The investor who is behind the emerging Alesa Highlands Green Smart City in Eleme, near Port Harcourt, said the new ‘Economic Triangle’ has a bigger potential due to massive land assets with the corridor plus blue economy and the existing hydrocarbon industry.
Explaining, Mayor of Housing said Aba (Abia State) provides the biggest fabrication capacity in West Africa to supply goods to the Gulf of Guinea; Port Harcourt provides access to the Gulf of Guinea for off-taking Aba products, and the Uyo provides deep sea port at Ibaka and international airport facilities as well as forest reserves for massive agro-economy.
He said with sea ports in Rivers State and deep seaport in Akwa Ibom, and international airports in Rivers and Akwa Ibom, Aba can focus on adequate power supply and fabrication boom to supply a new booming market around the economic triangle.
By doing this, he said, jobs would spill out in huge quantities and more manufacturers would be drawn from all over Africa to boost the fast coming African Continental Free Trade Agreement (AfCFTA). He said Nigeria would thus have two major trade nodes in West Africa; Lagos and the PH/UYO/Aba triangle.
He said goods going to or coming from Chad, Niger, and the rest of Central Africa can head to the Lagos ports or to the Ibaka/PH ports zone in the new economic triangle.
He said with power supply made stable, good roads, excellent security system, and ease of doing business enthroned in the zone, the South-South and South East would become the biggest economic nerve in the near future.
Mayor of Housing called on governors of the three states to be intentional about the new corridor, put away political differences (if any), and create this corridor by agreeing on projects each state would execute with a short period of time so the states would be linked by good roads, communication, security, trade laws, concessions to investors, etc.
He remarked that northerners were already heading to the Onne Port in Rivers State to export goods, saying creating a commission to oversee the development of the ‘Economic Triangle’ would fast-track its emergence.
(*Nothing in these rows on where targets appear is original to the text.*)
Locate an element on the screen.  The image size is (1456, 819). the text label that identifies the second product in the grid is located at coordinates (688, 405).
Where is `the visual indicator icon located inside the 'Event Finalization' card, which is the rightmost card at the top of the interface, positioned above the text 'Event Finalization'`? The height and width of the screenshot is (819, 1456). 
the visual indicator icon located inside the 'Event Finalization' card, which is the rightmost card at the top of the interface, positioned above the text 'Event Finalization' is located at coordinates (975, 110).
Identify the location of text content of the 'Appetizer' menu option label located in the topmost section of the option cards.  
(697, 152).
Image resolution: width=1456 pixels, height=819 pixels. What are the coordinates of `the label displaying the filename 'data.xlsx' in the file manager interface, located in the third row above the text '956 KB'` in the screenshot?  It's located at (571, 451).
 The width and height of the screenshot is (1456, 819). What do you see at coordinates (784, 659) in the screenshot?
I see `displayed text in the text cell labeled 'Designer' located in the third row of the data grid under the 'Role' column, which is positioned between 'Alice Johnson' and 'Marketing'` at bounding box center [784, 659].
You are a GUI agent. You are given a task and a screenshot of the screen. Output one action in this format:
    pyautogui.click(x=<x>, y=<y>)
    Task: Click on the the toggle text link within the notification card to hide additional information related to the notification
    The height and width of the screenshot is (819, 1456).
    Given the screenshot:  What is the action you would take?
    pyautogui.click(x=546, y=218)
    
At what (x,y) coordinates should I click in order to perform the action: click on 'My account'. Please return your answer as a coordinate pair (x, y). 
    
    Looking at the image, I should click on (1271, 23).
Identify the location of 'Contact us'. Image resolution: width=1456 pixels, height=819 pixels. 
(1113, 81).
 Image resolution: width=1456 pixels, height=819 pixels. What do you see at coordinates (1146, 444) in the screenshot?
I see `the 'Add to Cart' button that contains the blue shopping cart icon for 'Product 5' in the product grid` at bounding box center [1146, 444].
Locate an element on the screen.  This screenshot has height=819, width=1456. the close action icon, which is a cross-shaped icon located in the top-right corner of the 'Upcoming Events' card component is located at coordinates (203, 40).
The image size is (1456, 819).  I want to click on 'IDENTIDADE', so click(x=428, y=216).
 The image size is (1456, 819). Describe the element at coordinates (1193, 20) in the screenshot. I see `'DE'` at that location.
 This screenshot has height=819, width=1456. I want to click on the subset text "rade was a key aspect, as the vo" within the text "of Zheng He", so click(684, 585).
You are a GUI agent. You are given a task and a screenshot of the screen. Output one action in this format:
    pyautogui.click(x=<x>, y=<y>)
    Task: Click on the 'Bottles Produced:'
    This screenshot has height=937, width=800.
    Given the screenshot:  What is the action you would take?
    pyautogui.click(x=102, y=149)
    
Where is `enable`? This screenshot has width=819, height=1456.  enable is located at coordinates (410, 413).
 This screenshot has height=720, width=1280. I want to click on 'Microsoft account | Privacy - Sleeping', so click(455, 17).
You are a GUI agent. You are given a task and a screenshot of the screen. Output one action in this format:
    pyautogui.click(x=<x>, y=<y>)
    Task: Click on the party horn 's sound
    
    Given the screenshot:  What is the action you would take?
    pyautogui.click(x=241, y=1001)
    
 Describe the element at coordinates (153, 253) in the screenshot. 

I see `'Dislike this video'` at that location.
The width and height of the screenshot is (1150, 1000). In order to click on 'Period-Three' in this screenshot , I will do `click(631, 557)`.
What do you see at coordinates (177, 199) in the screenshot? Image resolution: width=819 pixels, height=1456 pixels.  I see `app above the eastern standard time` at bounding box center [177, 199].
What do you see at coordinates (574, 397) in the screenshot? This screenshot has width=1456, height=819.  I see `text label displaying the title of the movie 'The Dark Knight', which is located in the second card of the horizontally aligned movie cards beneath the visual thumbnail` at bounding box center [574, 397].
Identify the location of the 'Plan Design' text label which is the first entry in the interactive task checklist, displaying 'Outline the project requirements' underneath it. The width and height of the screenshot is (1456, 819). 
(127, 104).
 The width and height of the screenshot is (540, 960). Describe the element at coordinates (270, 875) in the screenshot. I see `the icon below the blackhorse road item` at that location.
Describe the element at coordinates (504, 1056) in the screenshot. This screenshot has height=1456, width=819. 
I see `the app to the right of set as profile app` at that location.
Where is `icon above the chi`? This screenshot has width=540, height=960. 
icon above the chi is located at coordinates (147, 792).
He observed that people of the three states are peaceful and usually preoccupied with zeal for economic prosperity, saying that if they are linked to such huge opportunities staring at them in the emerging economic triangle, they would totally shun violence and focus on prosperity.
Mr China insisted that the emerging economic triangle would form a big node not only into the Gulf of Guinea economic zone but into Africa because AfCFTA is about production, certification, market availability, and easy transport nodes by sea and air. He said the new economic triangle boasts of all the factors.
“They can only realise this by working together, through collaboration. One state cannot do it but a triangle of the three will create it through seamless interconnection, ports, industrial park, etc. The people will be the richest and internally generated revenue (IGR) will be the biggest in the country,” he said.